We are managing. We are making new friends because we have to.
So I am spacing my time out like this:
Friday: Project night with the SCA
where I am making garb (costumes) for the kids with my own sewing machine that I just learned how to use. Really interesting people, the kids LOVE it.
, Michael's Craft Store, and brunch at The End of the Line Cafe
vegan restaurant where we get an amazing amount of food for $8.00 a person, but Connor just eats a whole order of hummus and pita bread.
7:00 AM to4 PM: amazing amount of work taking care of 8 pets, 2 kids, homeschooling, frantic cleaning, doing the bills for the first time in my life, CRAFTS!
4-5PM: Jason calls
5 PM - 11 PM: amazing amount of work taking care of 8 pets, 2 kids, homeschooling, frantic cleaning, doing the bills for the first time in my life, CRAFTS!
I get to talk to Jason everyday, which is cool. I feel bad for him because a lot of the time I sound a bit frantic/ Why? See above. He told me today that he works out 2 hours a day! I repeat 2 HOURS a day. Wow, I wish I had that kind of time to myself, then again, I don't want to have to go to Iraq to do it, nor do I want to see 18-22 year olds blown apart by IEDs. That part sucks.
He can't tell me about that part of his day, gag order for obvious reasons, but he can send me a link in my e-mail from Fox News detailing the latest round of people blown up near his base, yep, that is what he tended to that day. Google Kirkuk and look at the news tab.
He says the base is cool because they have lots of food, he specifically likes the cheesecake and chi lattes. Hmm, not the MREs I was imagining thank goodness! He has a lot of luxuries guys in the field do not have, but I think he is going to be a bit traumatized by what he has seen in terms of blown apart bodies.
We went to a birthday party for a girl in our homeschool group today and that was cool, the kids ran around in an arcade and had a blast. Hopefully these people will "stick" as a group for us to hang around with, the last group, the Mom's Club was not a fit at all. Epic fail. The women hated me, Alanna bit other kids twice and the moms were horrified, Connor was loud and louder. Of course no other children in the f*ing club were ever rowdy, just mine. Connor at pre-school: fail, belonging to the Moms Club: fail, the fact that we are not Baptist or any other main-stream denomination: fail. Next.
My mom is coming next week, so I am looking forward to having another living soul to talk to...even if it IS one who doesn't really like kids. Maybe the one-on-one time will make her bond with the kids, we'll see.
Our next big thing we are looking forward to is Alanna's birthday.

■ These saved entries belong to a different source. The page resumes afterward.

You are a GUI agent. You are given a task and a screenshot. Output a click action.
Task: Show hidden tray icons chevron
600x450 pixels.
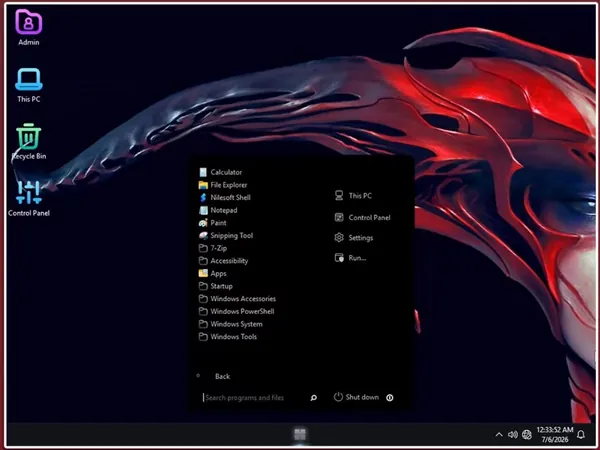coord(499,434)
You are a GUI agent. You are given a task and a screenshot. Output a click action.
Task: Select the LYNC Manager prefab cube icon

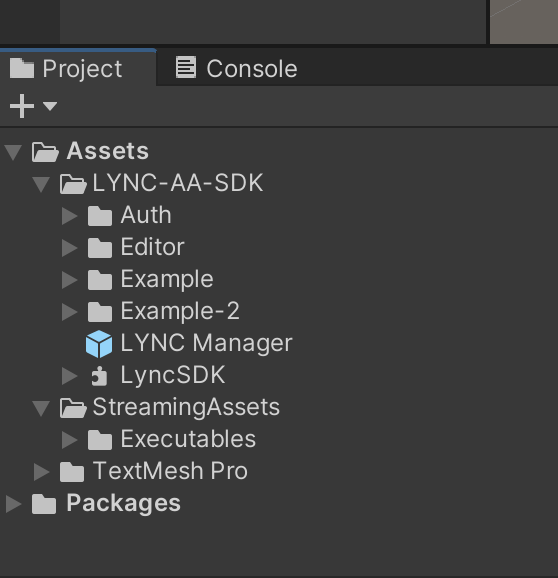(x=99, y=344)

We are driving to Atlanta to go to the big aquarium there and then go to the American Girl Doll Boutique & Bistro
. Alanna will be getting her first doll (from my mom), her first outfit for her doll (from Jason's mom) , her first outfit for her to match her doll (from me) and her first American Girl store shopping experience. They will have a cake for us and everything. My sister-in-law may or may not show up, at this point, all I care about is that go SOMEWHERE and do SOMETHING fun.

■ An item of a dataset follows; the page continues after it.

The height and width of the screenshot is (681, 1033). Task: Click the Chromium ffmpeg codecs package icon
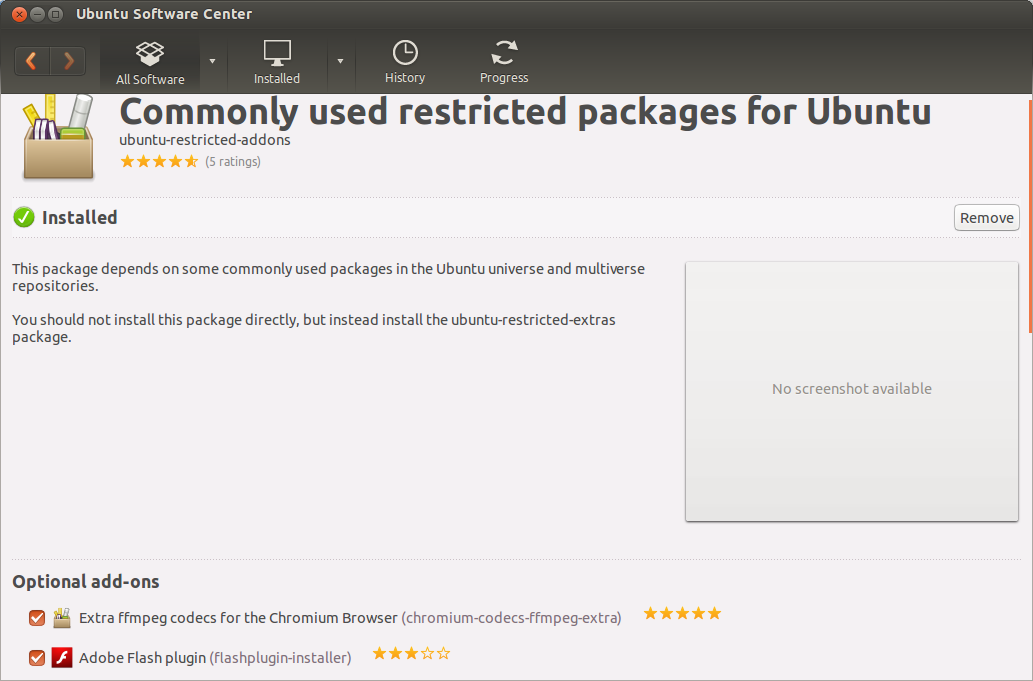pyautogui.click(x=62, y=617)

After that we get to look forward to Jason's little sister's wedding in September. I get to drive for a few days by myself with the kids, then be surrounded by Jason's family, do the obligatory stop at my parent's house, then drive a few days back. I feel overwhelmed just typing that. Every cotton picking member of his family and no Jason in sight to protect me from my own damn big mouth. Frack. Pray that I don't get myself into trouble with them...again. Please?
One last thing before I end this rant: I have lost 7 lbs. and counting since Jason left! Go me! I am exercising 3 days a week and trying to fit it in more times, I'd like to do it at least 5 days a week, but we'll see. Eating is a breeze, no splurging when Mr. Super Metabolism isn't around! Ok, so I have learned that I use having him around as a reason to gorge myself on the weekends...but who doesn't use "family together time" as a reason to eat rich, fatty, sugary, salty, carb-laden yummy foods?
Way to go Obama! I must admit that I came into this race a Hillary supporter and before that I said that if McCain ever ran I'd vote for him, and yes I even Googled Ron Paul.
Hillary is my girl, so don't you even! Step off eh? Wanna fight? But I must admit that Obama won me over, he just may be the only person who can unite our country AND get us back in the good graces with the rest of the countries who used to like us...maybe help blacks and whites bridge some gaps...get us the FUCK out of Iraq safely...get us to sign environmental treaties...end hunger...
Let's just say I have high hopes. If Hill was the VP I'd be even more excited, let's just be happy that one of the most eloquent men I have ever heard will now be on the presidential ticket. Hell yea.